Chinese President Xi Jinping (Kevin Frayer/Getty Images)

WASHINGTON: China’s new Data Security Law, which takes effect today, includes cyber vulnerability disclosure provisions that will provide its government with nearly exclusive early access to a steady stream of zero-day vulnerabilities — potentially to include those discovered in technologies used by the Defense Department and Intelligence Community.

Armed with that information, experts fear, China could exploit cyber vulnerabilities in tech used broadly across the US public and private sectors.

The DSL’s vulnerability disclosure provisions are a concern given both China’s recent behavior and its activities in cyberspace over the past two decades. The Microsoft Exchange hacking campaign earlier this year entailed exploiting four zero-day vulnerabilities in the Redmond, Wash., tech giant’s widely used email server software. Zero-day vulnerabilities are security flaws that are not publicly known and therefore have no available patch.

Microsoft was eventually alerted to the Exchange vulnerabilities, issued patches, and attributed the campaign to a Chinese threat actor dubbed HAFNIUM, but not before 140,000 US organizations were exposed — and some percentage of those compromised by multiple threat actors, prior to and after the vulnerabilities’ disclosure. The Pentagon’s networks were reportedly not affected.

__Problems to solve__:
• a. Answer these questions about the article on China's Data Security Law:
(i) Under the law's disclosure provisions, what does the Chinese government gain nearly exclusive early access to?
(ii) How many zero-day vulnerabilities did the Microsoft Exchange hacking campaign exploit?
(iii) What name was given to the Chinese threat actor that Microsoft blamed for the campaign?
• b. Retype the article on China's Data Security Law from "The DSL’s vulnerability" to "reportedly not affected.".

__Extracted data__:
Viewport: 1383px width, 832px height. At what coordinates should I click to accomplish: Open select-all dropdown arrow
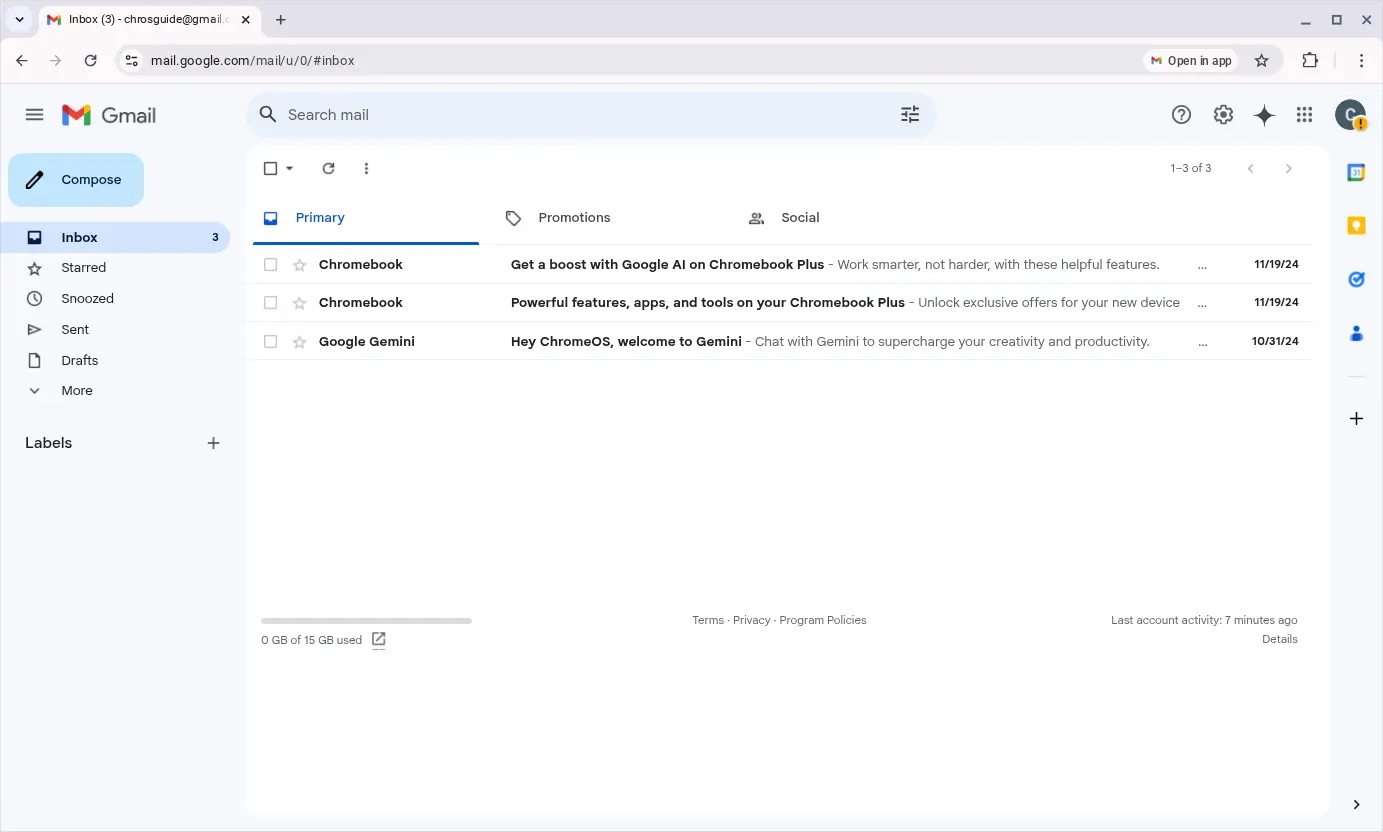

* * *

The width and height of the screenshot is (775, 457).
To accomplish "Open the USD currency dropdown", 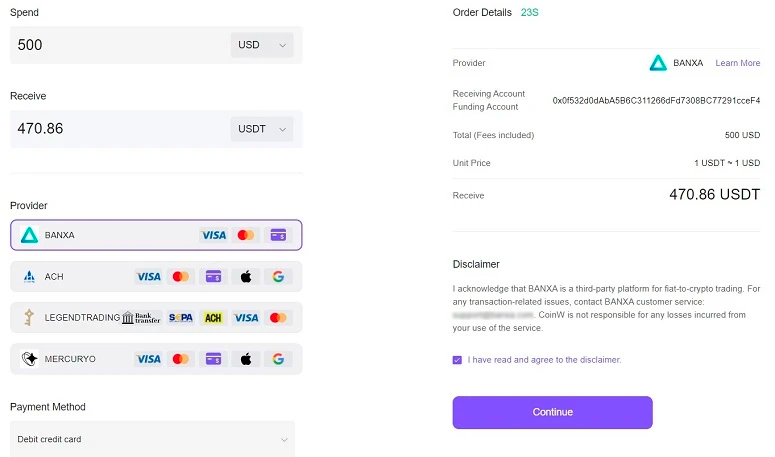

__Answers per task__:
• a.
(i) A steady stream of zero-day vulnerabilities
(ii) Four
(iii) HAFNIUM

• b.
The DSL’s vulnerability disclosure provisions are a concern given both China’s recent behavior and its activities in cyberspace over the past two decades. The Microsoft Exchange hacking campaign earlier this year entailed exploiting four zero-day vulnerabilities in the Redmond, Wash., tech giant’s widely used email server software. Zero-day vulnerabilities are security flaws that are not publicly known and therefore have no available patch.

Microsoft was eventually alerted to the Exchange vulnerabilities, issued patches, and attributed the campaign to a Chinese threat actor dubbed HAFNIUM, but not before 140,000 US organizations were exposed — and some percentage of those compromised by multiple threat actors, prior to and after the vulnerabilities’ disclosure. The Pentagon’s networks were reportedly not affected.